TEKS YANG DIBERIKAN
■ ■ ■
Masalah yang menarik untuk
diperhatian tentang ilmu kimia adalah meskipun ilmu kimia banyak memberikan
manfaat dalam kehidupan manusia, tetapi banyak fakta menunjukkan bahwa ilmu kimia
dipandang ilmu yang sulit, tidak menarik untuk dipelajari.
Permasalahan Pembelajaran Kimia
Pembelajaran kimia mencakup
persoalan yang sangat luas, mulai dari kebijakan pemerintah, kompetensi guru,
teknisi laboratorium, laboran, proses belajar mengajar, siswa, infrastuktur dan
keterlibatan orang tua. Jika mempelajari kimia dianggap sulit, maka
permasalahan ini kemungkinan besar terkait dengan komponen-komponen tersebut.
Selain komponen-komponen ini, kesulitan belajar juga dapat muncul dari
karakteristik materi pelajaran kimia itu sendiri yang sebagian besar konsepnya
bersifat abstrak.
■ ■ ■
DATA TERSIMPAN
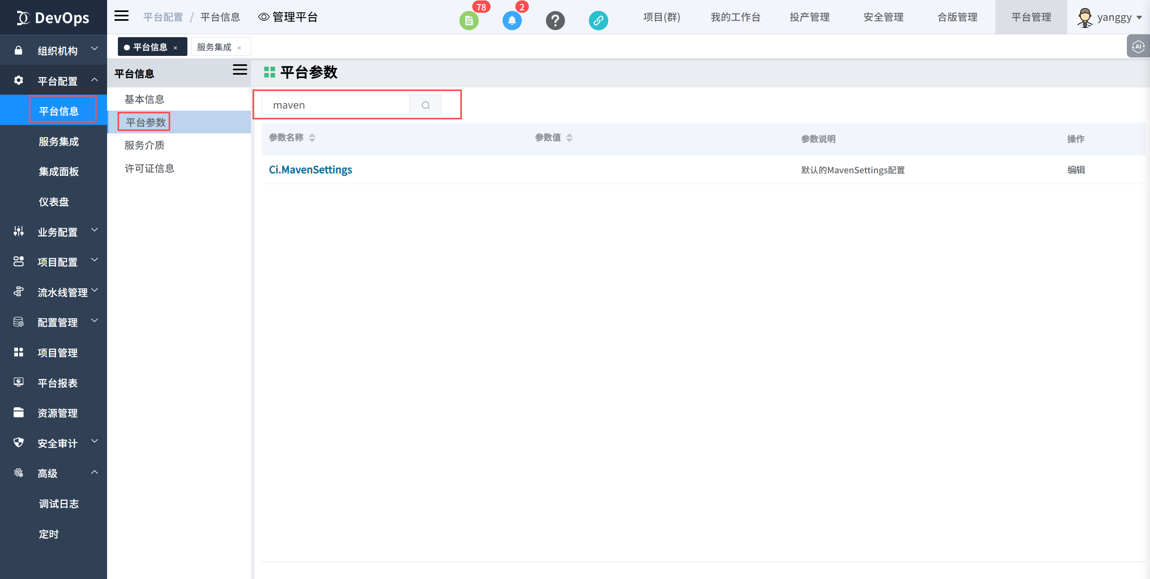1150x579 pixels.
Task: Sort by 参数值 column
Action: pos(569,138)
■ ■ ■
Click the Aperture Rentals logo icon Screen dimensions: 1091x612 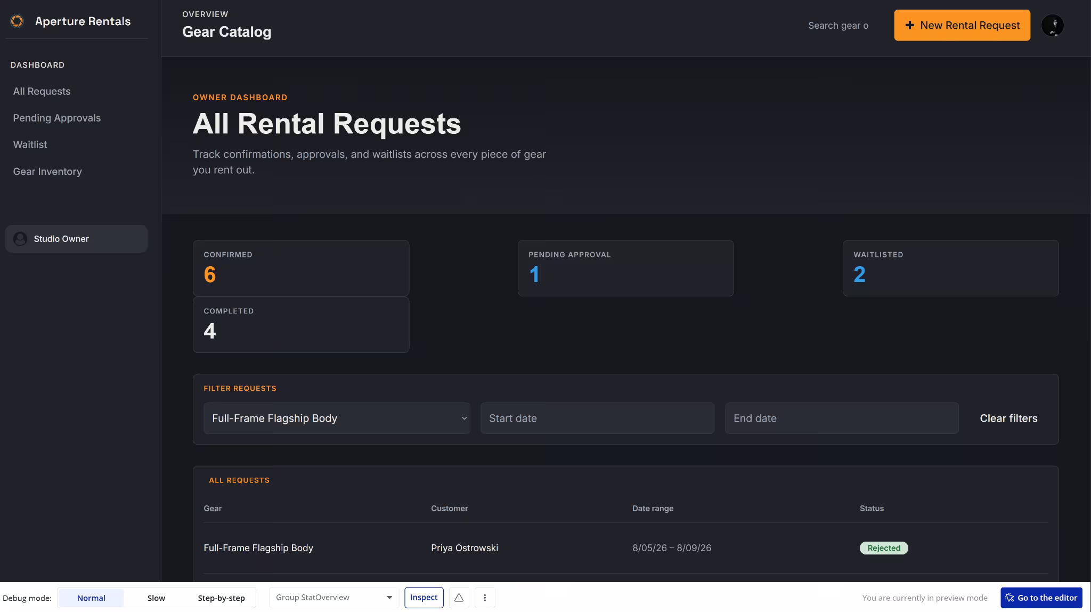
■ ■ ■
YANG PERLU DIHASILKAN
Tuliskan semua persoalan yang, menurut teks tentang pembelajaran kimia di atas, dicakup oleh pembelajaran kimia.

JAWABAN LATIHAN
- kebijakan pemerintah
- kompetensi guru
- teknisi laboratorium
- laboran
- proses belajar mengajar
- siswa
- infrastuktur
- keterlibatan orang tua